CadQuery Selector Full Capability Via Code
Since CadQuery designs are described via Python code syntax, it has several code-friendly advantages that I hope will prove useful. But I was wary of CadQuery selector examples like .edges("|Z")
to select all edges parallel to the Z axis. This seems useful, but "|Z" means an opaque string as far as Python syntax checking is concerned. Special syntax for strings embedded in source code is nothing new, inline assembly and inline SQL as the top two examples coming to my mind. And as one language hiding inside another, I've always encountered problems with them.
So I was happy to learn that such strings are merely a shorthand and not selectors' true form. Officially they are Python code just like the rest of CadQuery. That "|Z" shorthand translates into a call to cadquery.selectors.ParallelDirSelector()

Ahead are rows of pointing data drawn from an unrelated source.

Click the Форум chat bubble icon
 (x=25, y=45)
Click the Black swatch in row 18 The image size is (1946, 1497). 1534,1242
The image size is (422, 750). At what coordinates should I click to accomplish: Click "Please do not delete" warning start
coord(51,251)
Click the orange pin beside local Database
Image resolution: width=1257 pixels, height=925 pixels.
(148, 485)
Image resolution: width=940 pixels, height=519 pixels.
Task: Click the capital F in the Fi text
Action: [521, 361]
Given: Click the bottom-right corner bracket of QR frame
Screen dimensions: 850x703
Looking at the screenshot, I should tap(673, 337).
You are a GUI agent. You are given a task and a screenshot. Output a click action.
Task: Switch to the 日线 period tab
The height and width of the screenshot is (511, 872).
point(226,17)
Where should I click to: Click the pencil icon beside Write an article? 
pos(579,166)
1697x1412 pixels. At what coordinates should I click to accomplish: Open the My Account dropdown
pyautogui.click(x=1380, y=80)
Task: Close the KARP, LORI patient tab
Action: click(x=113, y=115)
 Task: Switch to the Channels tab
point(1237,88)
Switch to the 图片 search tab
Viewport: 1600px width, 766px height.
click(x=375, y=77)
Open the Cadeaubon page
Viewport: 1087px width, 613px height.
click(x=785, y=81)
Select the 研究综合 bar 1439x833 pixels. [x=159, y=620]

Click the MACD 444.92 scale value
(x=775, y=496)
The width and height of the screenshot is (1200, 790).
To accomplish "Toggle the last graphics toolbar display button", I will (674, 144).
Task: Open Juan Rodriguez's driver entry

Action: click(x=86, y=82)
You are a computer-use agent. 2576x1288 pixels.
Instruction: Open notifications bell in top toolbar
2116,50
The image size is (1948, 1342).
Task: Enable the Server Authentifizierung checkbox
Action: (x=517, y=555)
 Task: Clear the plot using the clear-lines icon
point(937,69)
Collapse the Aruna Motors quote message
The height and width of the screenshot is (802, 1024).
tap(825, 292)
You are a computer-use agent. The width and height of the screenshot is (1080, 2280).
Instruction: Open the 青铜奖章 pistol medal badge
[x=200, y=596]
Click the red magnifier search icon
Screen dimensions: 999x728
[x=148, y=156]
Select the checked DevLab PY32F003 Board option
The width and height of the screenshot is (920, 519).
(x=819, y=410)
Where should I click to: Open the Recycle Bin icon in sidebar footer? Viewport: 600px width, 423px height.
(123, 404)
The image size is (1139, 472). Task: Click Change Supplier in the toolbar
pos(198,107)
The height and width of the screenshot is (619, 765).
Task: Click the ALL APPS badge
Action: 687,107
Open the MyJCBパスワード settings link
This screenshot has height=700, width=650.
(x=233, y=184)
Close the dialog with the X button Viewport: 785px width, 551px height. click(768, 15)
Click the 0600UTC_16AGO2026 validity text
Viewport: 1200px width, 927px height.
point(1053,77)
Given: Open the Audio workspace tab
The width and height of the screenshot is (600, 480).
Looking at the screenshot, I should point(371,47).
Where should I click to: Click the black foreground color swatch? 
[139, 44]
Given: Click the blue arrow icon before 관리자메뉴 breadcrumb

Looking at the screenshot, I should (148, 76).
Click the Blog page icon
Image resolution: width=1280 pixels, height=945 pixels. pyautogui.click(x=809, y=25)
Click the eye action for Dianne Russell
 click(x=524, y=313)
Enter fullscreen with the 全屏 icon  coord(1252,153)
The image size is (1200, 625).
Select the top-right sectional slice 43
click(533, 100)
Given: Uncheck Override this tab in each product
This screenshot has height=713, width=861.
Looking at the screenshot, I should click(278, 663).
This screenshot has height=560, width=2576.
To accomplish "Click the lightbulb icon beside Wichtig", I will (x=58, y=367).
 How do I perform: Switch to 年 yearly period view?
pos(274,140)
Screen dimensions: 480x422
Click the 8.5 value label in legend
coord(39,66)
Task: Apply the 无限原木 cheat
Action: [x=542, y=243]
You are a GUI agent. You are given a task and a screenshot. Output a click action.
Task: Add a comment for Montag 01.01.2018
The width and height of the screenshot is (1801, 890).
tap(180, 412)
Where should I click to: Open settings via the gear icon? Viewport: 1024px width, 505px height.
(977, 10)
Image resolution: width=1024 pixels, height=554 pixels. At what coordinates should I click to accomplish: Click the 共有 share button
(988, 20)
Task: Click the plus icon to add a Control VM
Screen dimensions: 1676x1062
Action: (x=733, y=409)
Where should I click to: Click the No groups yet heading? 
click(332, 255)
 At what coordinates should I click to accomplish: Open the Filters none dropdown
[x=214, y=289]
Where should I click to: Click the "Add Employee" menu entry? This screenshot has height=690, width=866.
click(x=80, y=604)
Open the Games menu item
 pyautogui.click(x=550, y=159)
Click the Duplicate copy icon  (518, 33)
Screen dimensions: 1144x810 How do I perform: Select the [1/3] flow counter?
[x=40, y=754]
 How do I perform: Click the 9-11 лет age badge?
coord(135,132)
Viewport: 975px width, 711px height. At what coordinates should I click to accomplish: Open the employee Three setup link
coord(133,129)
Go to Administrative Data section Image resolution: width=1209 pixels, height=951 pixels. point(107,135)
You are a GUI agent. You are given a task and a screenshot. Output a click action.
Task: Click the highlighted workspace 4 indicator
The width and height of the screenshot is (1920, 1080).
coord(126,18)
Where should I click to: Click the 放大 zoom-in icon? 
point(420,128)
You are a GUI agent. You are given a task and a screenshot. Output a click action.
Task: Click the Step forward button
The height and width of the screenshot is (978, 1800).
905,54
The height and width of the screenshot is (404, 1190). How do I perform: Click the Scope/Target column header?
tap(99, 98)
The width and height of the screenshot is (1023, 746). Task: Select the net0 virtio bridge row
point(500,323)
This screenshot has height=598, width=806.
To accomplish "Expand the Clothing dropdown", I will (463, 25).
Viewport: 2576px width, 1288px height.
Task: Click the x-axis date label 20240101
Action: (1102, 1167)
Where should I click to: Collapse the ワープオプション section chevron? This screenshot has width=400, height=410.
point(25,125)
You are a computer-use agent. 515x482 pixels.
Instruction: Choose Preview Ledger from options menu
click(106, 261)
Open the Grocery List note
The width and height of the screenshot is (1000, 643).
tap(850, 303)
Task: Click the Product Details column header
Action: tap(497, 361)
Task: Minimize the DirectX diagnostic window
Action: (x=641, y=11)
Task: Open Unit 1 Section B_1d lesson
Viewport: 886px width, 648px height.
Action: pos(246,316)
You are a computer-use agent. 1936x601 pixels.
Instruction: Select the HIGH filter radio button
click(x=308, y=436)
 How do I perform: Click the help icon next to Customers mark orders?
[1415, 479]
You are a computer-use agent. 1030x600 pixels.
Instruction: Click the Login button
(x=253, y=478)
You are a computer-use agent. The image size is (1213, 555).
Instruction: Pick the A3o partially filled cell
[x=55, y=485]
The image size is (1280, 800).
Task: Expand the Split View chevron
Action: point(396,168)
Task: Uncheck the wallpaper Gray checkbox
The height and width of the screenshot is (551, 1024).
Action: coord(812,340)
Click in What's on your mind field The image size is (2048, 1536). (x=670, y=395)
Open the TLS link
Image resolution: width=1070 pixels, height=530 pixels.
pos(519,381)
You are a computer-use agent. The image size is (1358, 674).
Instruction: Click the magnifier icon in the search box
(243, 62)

with a vector pointing along the Z axis. That is one of several listed in selector section of the API reference. In addition to selectors getting their own page in CadQuery documentation. The string shorthand is itself a Python selector method StringSyntaxSelector
.
Selectors were one of the biggest features that motivated me to ramp up on CadQuery, so learning their implementation as actual methods gave me peace of mind. It means if I run into problems with the special text string, I can always fall back to code. The other advantage is that using long form code syntax selectors open up capabilities not (yet?) available via a shorthand string. Three selectors caught my attention:
-
NearestPointSelector
to select an entity near the given coordinate. Useful for finding that one face or edge at a specific known point. -
BoxSelector
to select all entities within a box. This should allow me to do things like selecting all edges where two objects met up, so I can perform a chamfer operation to smooth edges transitioning from one object to another. -
BaseDirSelector
may be part of a solution to build a CadQuery UI. GUI CAD users are accustomed to clicking on an object to select it. This involves performing a 3D ray cast to transform the mouse click coordinate backwards through the 3D camera transform to obtain a vector through 3D space. I think that vector can be passed into this selector to perform hit-testing, but I could be wrong. This is pretty far down the line (if I get to it at all) so there's little immediate need to figure it out just yet. It's one of many potential CadQuery extension project ideas.